In [1]:
import os
import torch
import torch.nn as nn
import torch.nn.functional as F
from datasets import load_dataset, Split
from torch.utils.data import Dataset, DataLoader
import pandas as pd

In [2]:
current_path = os.path.abspath('.')
project_name = 'TinyStoriesProject'
project_path = os.path.join(current_path.split(project_name)[0], project_name)
print(project_path)

C:\Users\peter\Documents\SJSU\DeepLearning\TinyStoriesProject


In [3]:
#Load Small Sample for testing
df = pd.read_json("./TinyStories_all_data/data00.json")

In [4]:
vocab_size = 8000

# Tokenizer

In [5]:
texts = df['story'].dropna().tolist()
# Keep only non-empty, non-whitespace-only strings
texts = [text for text in texts if len(text.strip().split()) > 0]

In [19]:
df['story'].str.len().mean()

774.86885

In [6]:
from tokenizers import BertWordPieceTokenizer

# Initialize
custom_tokenizer = BertWordPieceTokenizer()

# Train
custom_tokenizer.train_from_iterator(
    texts,
    vocab_size=vocab_size,  # You can go lower for a small model
    min_frequency=2,
    special_tokens=["<s>", "<pad>", "</s>", "<unk>", "<mask>"]
)

In [7]:
from transformers import PreTrainedTokenizerFast

# Wrap Tokenizer
custom_tokenizerfast = PreTrainedTokenizerFast(tokenizer_object=custom_tokenizer,
    bos_token="<s>",
    eos_token="</s>",
    unk_token="<unk>",
    pad_token="<pad>",
    mask_token="<mask>"
)

In [6]:
import random

def mask_random_word(sentence):
    words = sentence.split()
    random_idx = random.randint(0, len(words) - 1)
    
    words[random_idx] = '[MASK]'
    return ' '.join(words)

masked_sentences = [mask_random_word(sentence) for sentence in texts]

In [None]:
# Tokenize your masked dataset
#encodings = custom_tokenizerfast(masked_sentences, padding=True)
encodings = custom_tokenizerfast(masked_sentences, padding=True, max_length=512)

# Model

In [47]:
class SimpleMLM(nn.Module):
    def __init__(self, vocab_size, hidden_dim, num_layers, num_heads, max_len):
        super(SimpleMLM, self).__init__()
        self.embedding = nn.Embedding(vocab_size, hidden_dim)
        self.position_embeddings = nn.Embedding(2048, hidden_dim)  # generous upper bound
        #max_len = custom_tokenizerfast.model_max_length  # Often 512 for many models
        #self.position_embeddings = nn.Embedding(max_len, hidden_dim)
        
        encoder_layer = nn.TransformerEncoderLayer(d_model=hidden_dim, nhead=num_heads)
        self.transformer_encoder = nn.TransformerEncoder(encoder_layer, num_layers=num_layers)
        
        self.lm_head = nn.Linear(hidden_dim, vocab_size)

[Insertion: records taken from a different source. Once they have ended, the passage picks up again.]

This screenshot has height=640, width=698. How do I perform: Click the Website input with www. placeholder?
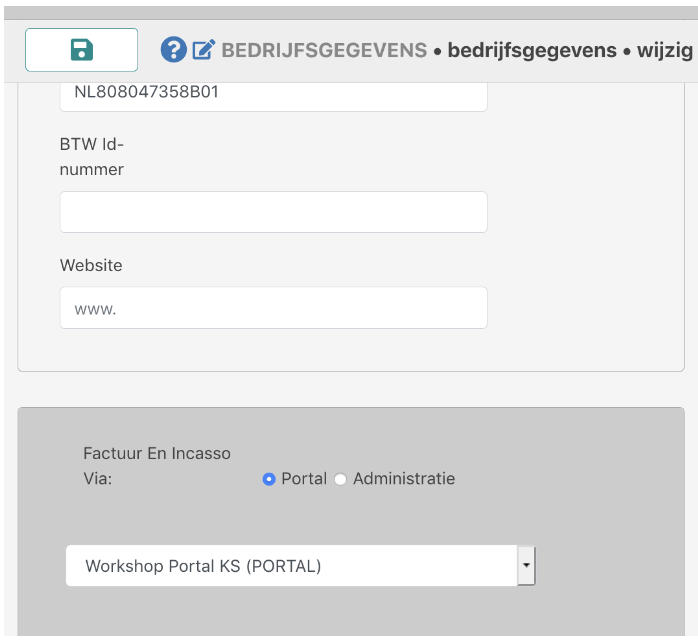click(273, 308)
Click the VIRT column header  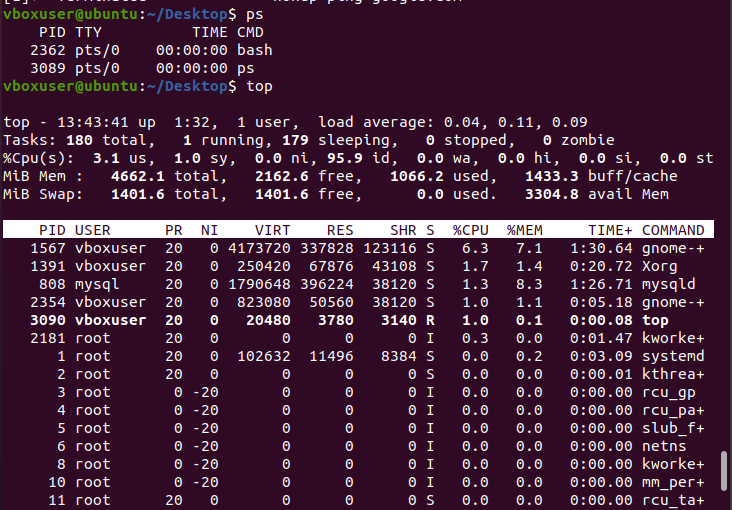272,230
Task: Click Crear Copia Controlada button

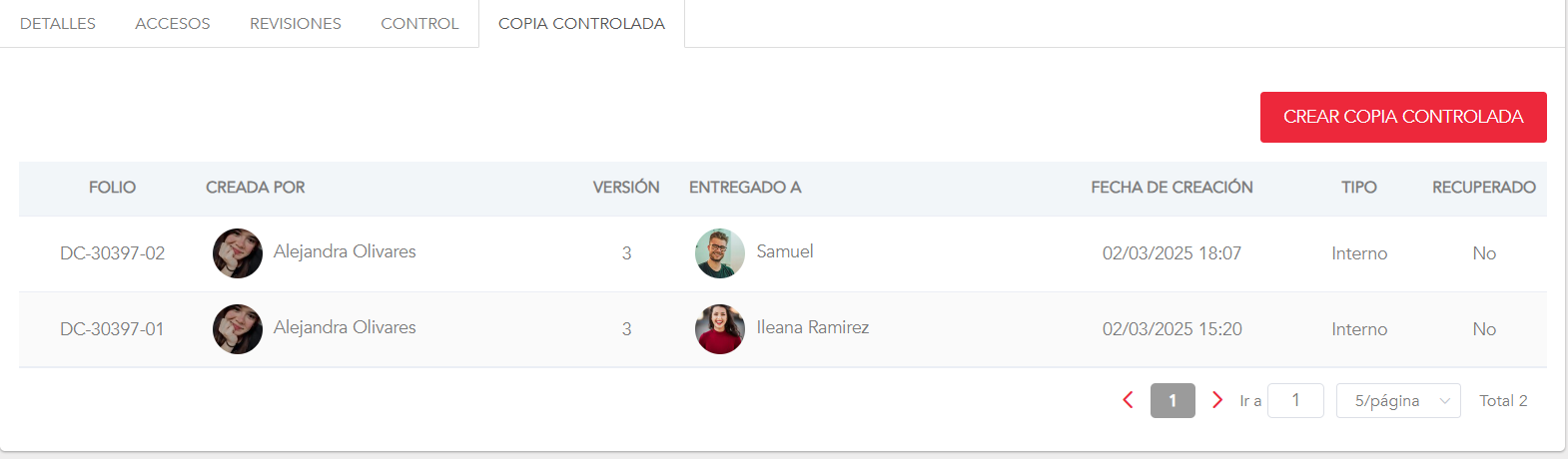Action: tap(1403, 117)
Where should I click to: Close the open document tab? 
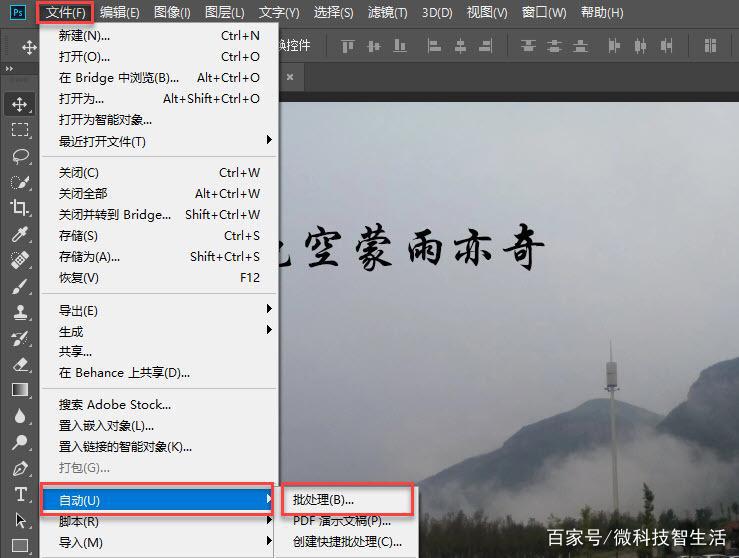(290, 76)
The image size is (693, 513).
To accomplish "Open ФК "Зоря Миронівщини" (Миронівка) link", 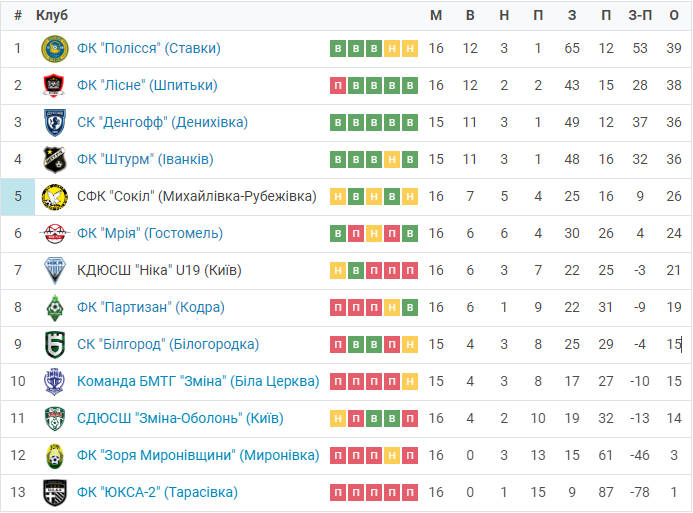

    def forward(self, input_ids, attention_mask=None):
        seq_length = input_ids.size(1)
        positions = torch.arange(0, seq_length, device=input_ids.device).unsqueeze(0)
        x = self.embedding(input_ids) + self.position_embeddings(positions)
        
        x = self.transformer_encoder(x)  # shape: [batch_size, seq_len, hidden_dim]
        logits = self.lm_head(x)
        return logits

In [9]:
def mask_tokens(inputs, tokenizer, mask_prob=0.15):
    labels = inputs.clone()
    mask_token_id = tokenizer.convert_tokens_to_ids("<mask>")
    probability_matrix = torch.full(labels.shape, mask_prob)
    special_tokens_mask = torch.zeros_like(inputs).bool()
    
    masked_indices = torch.bernoulli(probability_matrix).bool() & ~special_tokens_mask
    labels[~masked_indices] = -100  # Only compute loss on masked tokens

    # Replace 80% with [MASK], 10% with random token, 10% unchanged
    indices_replaced = torch.bernoulli(torch.full(labels.shape, 0.8)).bool() & masked_indices
    inputs[indices_replaced] = mask_token_id

    indices_random = torch.bernoulli(torch.full(labels.shape, 0.5)).bool() & masked_indices & ~indices_replaced
    random_words = torch.randint(len(tokenizer), labels.shape, dtype=torch.long)
    inputs[indices_random] = random_words[indices_random]

    return inputs, labels

In [None]:
from torch.utils.data import DataLoader, TensorDataset
import torch.optim as optim

# Sample toy data
# Assume tokenizer already gives input_ids
tokenized = custom_tokenizerfast(texts, 
                       padding=True, max_length=512)
input_ids = torch.tensor(tokenized["input_ids"])

In [20]:
input_ids, labels = mask_tokens(input_ids, custom_tokenizerfast)

In [23]:
dataset = TensorDataset(input_ids, labels)
loader = DataLoader(dataset, batch_size=2, shuffle=True)

In [48]:
# Instantiate model
model = SimpleMLM(vocab_size=len(custom_tokenizerfast), hidden_dim=128, num_layers=2, num_heads=4, max_len=20)
optimizer = optim.Adam(model.parameters(), lr=5e-4)
loss_fn = nn.CrossEntropyLoss(ignore_index=-100)

In [34]:
print("Input shape:", input_ids.shape)
print("Max position index:", input_ids.shape[1] - 1)
print("Position embedding size:", self.position_embeddings.num_embeddings)

Input shape: torch.Size([2, 1053])
Max position index: 1052


NameError: name 'self' is not defined

In [55]:
from tqdm import tqdm  # Progress bar

for epoch in range(5):
    model.train()
    total_loss = 0
    for batch in tqdm(loader, desc=f"Epoch {epoch + 1}/{5}"):
        input_ids, labels = batch
        logits = model(input_ids)
        loss = loss_fn(logits.view(-1, logits.size(-1)), labels.view(-1))

        optimizer.zero_grad()
        loss.backward()
        optimizer.step()

        total_loss += loss.item()
    avg_loss = total_loss / len(loader)
    print(f"Epoch {epoch + 1} average loss: {avg_loss:.4f}, Loss: {loss.item():.4f}")

Epoch 1/5:   0%|                                                                 | 35/49999 [00:28<11:23:12,  1.22it/s]


KeyboardInterrupt: